By Amir Zadnemat
The Liminal Moment
It is 3:47 AM—a threshold where night has not yet surrendered to morning. In these fleeting minutes, waking up evokes a profound sense of estrangement, as if time itself has entered a state of liminality. However, while a threshold typically functions as a bridge between two states, this moment feels like a collapse of transition. Your phone remains illuminated, yet no messages arrive; the streets are paralyzed in silence. You are inhabiting a pocket of time recorded in no calendar. We all recognize these suspended intervals: the midnight train station where no one boards, or the second between sleep and waking when identity feels fluid. Gaston Bachelard spoke of “interior spaces”—realms that exist more in feeling than on maps. If we extend this to chronology, we find these are not just transitions, but “dead times”—not because they have ended, but because they have stepped outside the rhythmic pulse of life, becoming hours that do not flow, but merely persist.
Dead Times: The Labyrinth of Hours
In ancient cultures, the night was never a uniform void; it was a sequence of distinct atmospheres. Medieval Europe feared the “Wolf Hour,” and Eastern traditions revere the “time before dawn” as a sacred bridge between darkness and light. These were liminal thresholds—intuitive recognitions of the shifting quality of time. Modernity, however, has flattened this topography. Time has been reduced to standardized units: minutes, work schedules, and digital displays. In our current system, 3:47 AM is identical to 3:47 PM—merely a coordinate on a grid. Yet, the human psyche rejects this equality. When the sacred bridge of liminality is replaced by the mechanical grid, we enter the “Dead Times.” At midnight, reality recedes, allowing the “Uncanny” (Unheimlich) to surface. As Jorge Luis Borges suggested, time is more a labyrinth than a river; dead times are those side corridors no one was intended to enter, yet we find ourselves there nonetheless.
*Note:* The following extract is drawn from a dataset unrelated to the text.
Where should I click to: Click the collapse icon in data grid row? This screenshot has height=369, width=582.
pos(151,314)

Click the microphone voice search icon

Living Ghosts: The Architecture of Absence
We often attribute the supernatural to the dead, yet the most haunting ghosts are among the living. In the modern metropolises, we witness “absent presence”—a term coined by sociologist Zygmunt Bauman. On the morning metro, hundreds stand shoulder to shoulder, yet their gazes are worlds apart, anchored to small screens. This silence is not peace; it is distance. Houses, too, can embody this void. A home may be filled with the clatter of dishes, the glow of televisions, and the movement of bodies, yet lack a shared reality. Each inhabitant resides in a separate digital or mental chamber. Haruki Murakami frequently depicts characters who feel a vital part of themselves has been left elsewhere, leaving behind a “living ghost”—a person who breathes, works, and speaks, but whose essential presence has withdrawn. They are physically present, yet existentially absent.
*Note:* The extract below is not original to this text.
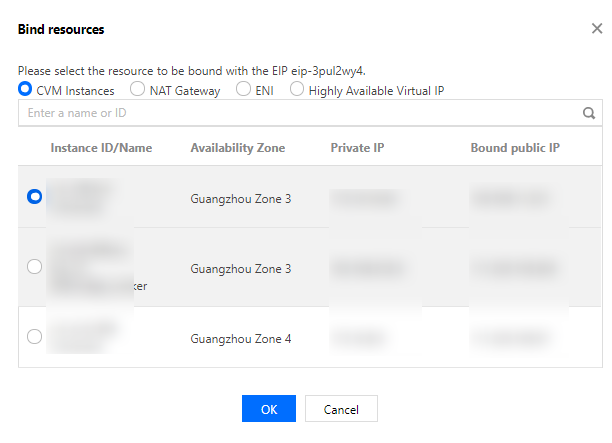
Task: Select the ENI radio button
Action: 244,90
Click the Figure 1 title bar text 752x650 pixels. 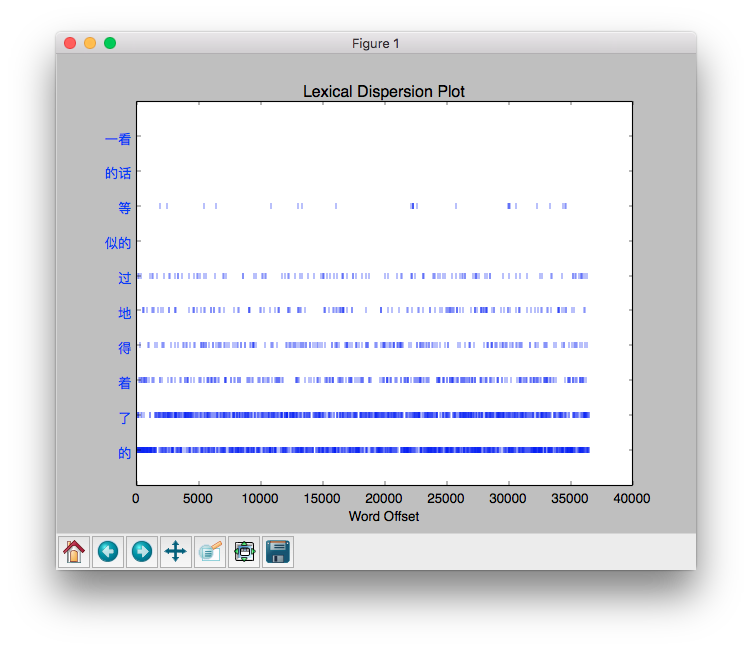tap(375, 43)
The Intersection: Where the Uncanny Resides
The most profound experience occurs at the intersection of these two phenomena: a half-present person inhabiting a half-real hour. In the stillness of a sleepless night, one begins to notice the details that the day ignores: the weight of a shadow on the wall, the rhythmic creak of the floor, or the reflection of one’s own face in a dark window. For a fraction of a second, before the rational mind intervenes, that reflection appears as a stranger. This brief lapse in recognition reveals the fragile distance between us and ourselves. This is the true nature of the “Uncanny”—not the sight of something supernatural, but the sight of the ordinary from an impossible angle. In these dead times, the world slows down, allowing the hidden depth of everyday life to rise to the surface.
Presence as an Act of Will
The supernatural does not require foggy graveyards; it is closer and far more mundane. It manifests in a midnight kitchen, a crowded yet silent subway car, or a house where silence moves between rooms like an uninvited guest. These moments create cracks in the fabric of reality, reminding us that human presence is not an automatic state. It is something that must be consciously built, maintained, and rediscovered.
Perhaps this is why certain hours feel heavier than others, and why some homes feel empty despite the people within them. Somewhere between the dead hours and the silent rooms, we are forced to confront the simplest, yet most haunting question of all:
Are we truly here?
Amir Zadnemat is an Iranian writer with an MA in Literature from the University of Gilan, Iran. His writing engages with cinema as a poetic language shaped by light, shadow, and narrative.